Task to complete
The lines below starting at the line containing "Instruction: Select the" and ending at the line containing "Block the 23:31:24 Shinron message author" are to be repeated exactly, with both ends kept and nothing else added.

Provided data
***
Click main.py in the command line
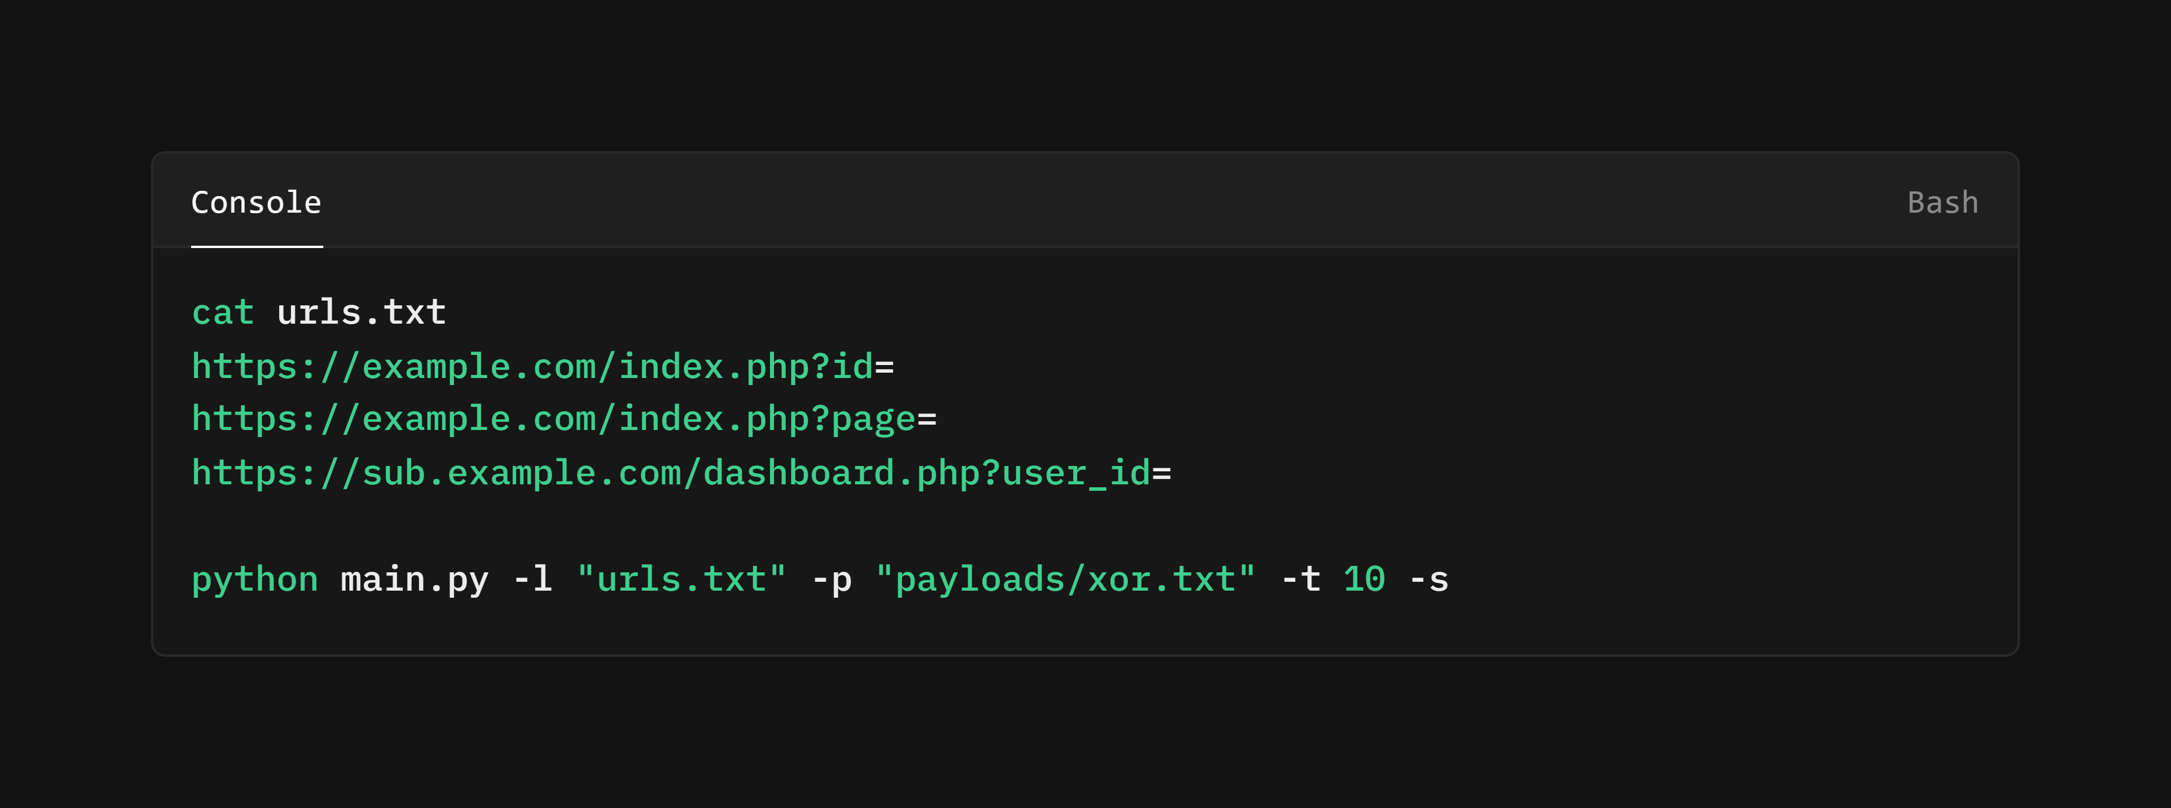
***
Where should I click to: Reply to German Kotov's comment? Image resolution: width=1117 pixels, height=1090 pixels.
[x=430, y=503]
***
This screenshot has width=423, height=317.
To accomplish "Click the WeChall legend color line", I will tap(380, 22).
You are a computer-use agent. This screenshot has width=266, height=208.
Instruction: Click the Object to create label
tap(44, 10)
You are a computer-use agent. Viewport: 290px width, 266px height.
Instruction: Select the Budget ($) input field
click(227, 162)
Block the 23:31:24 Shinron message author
***
Result for this task
Instruction: Select the Budget ($) input field
click(227, 162)
Block the 23:31:24 Shinron message author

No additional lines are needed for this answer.